Private label grocery items have become increasingly popular across many product categories, and the trend isn’t likely to diminish in the future, according to Bill Pecoriello, president of Stamford, Conn.-based Consumer Edge Research.

After surveying more than 2,500 households, Pecoriello rated 90 categories of grocery products based on the likelihood of consumers to continue to prefer the private label versions as the economy improves. Milk, cooking oil, bleach, paper napkins and spices were the most popular private label items. Peanut butter, cereal and bottled water were also at the top of the “high-risk” category for private label penetration, based on Pecoriello's research, which was cited in a CNBC.com report.
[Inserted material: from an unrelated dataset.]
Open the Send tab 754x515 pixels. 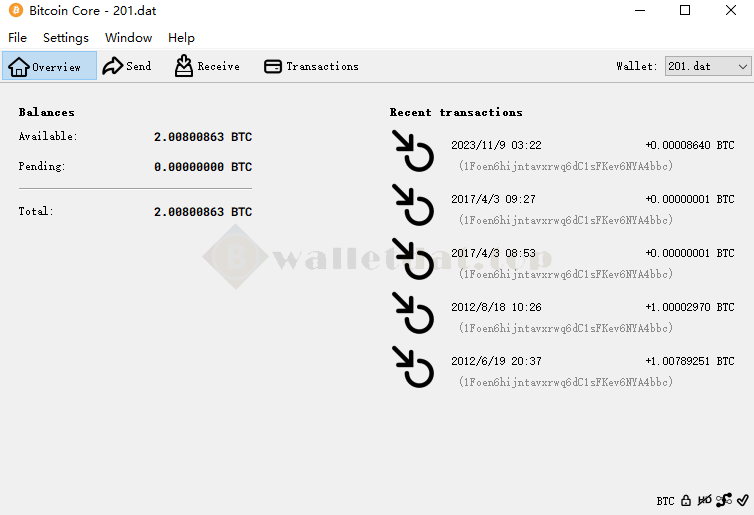pyautogui.click(x=126, y=66)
The study reinforced Pecoriello’s expectation that sales of store brands will continue to rise over time, and he added that economic downturns like the latest recession aren’t the primary factor driving the trend. Instead, increasingly value-conscious consumers are recognizing a good deal when they see one, and they’re happy with the quality of today's store-branded products.
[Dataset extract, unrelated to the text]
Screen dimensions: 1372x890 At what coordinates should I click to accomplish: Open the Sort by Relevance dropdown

“There are high levels of satisfaction when trading down to private labels from brand names. The performance is pretty good here,” Pecoriello said.
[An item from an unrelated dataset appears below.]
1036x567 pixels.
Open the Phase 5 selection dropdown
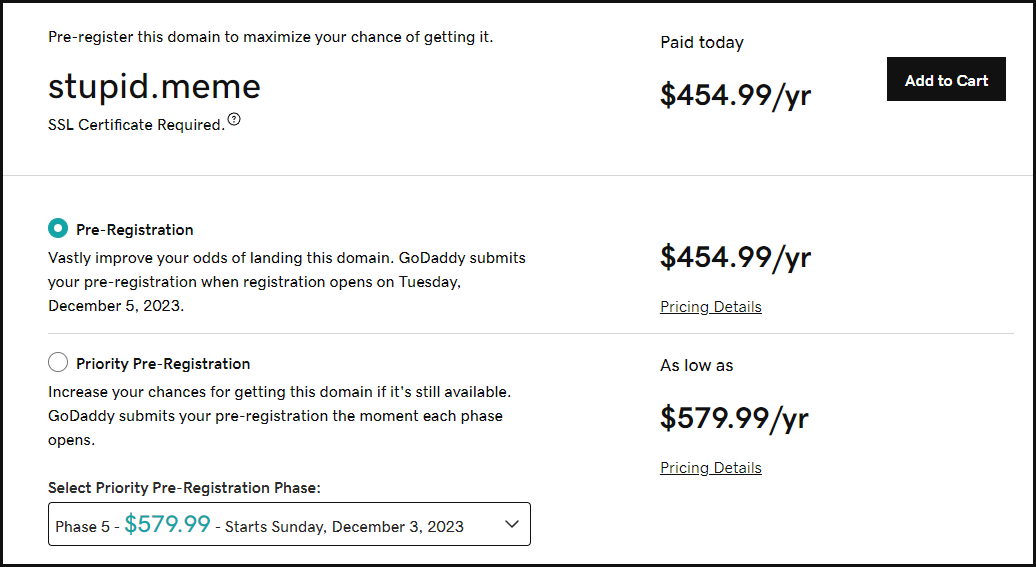[289, 525]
In addition, private label growth isn’t being driven by consumers who are struggling. According to a Nielsen study, households making more than $100,000 a year are the fastest-growing segment of the trend.

Major retailers such as Walmart and Target have made big investments to revamp the packaging and presentation of their store brands. This has helped drive more consumers to private label products inside their stores, according to the report.

In most categories, consumers have been “pleasantly surprised” with the quality of the products, said David Browne, a senior analyst at Chicago-based Mintel International Group. “They have something for everybody at different price points, and they also offer natural and organic products,” he added.

Browne said there are still “huge opportunities” for growth in private label.

Since 2007, private label market share has risen 2.1 percent to capture 17.3 percent of the total market, measured in dollars, and by 1.9 percent to a 21.9 percent share of the market, in units, according to Schaumburg, Ill.-based market researcher Nielsen.

Brand names, however, still controlled 82.7 percent of the dollar market share in March, according to the Nielsen research, while holding 78.1 percent of the unit share.

“There’s some information that there’s a gradual move back to name brands and that the private-label growth is slightly diminishing,” Browne said. “Name brands are becoming much more aggressive and spending more on promotions and discounts.”

The key factor may be performance. Pecoriello’s survey showed consumers aren’t satisfied with store-brand trash bags, liquid cleaners, disposable razors and batteries. Other low-risk categories are energy drinks, tobacco, candy, and wine and spirits.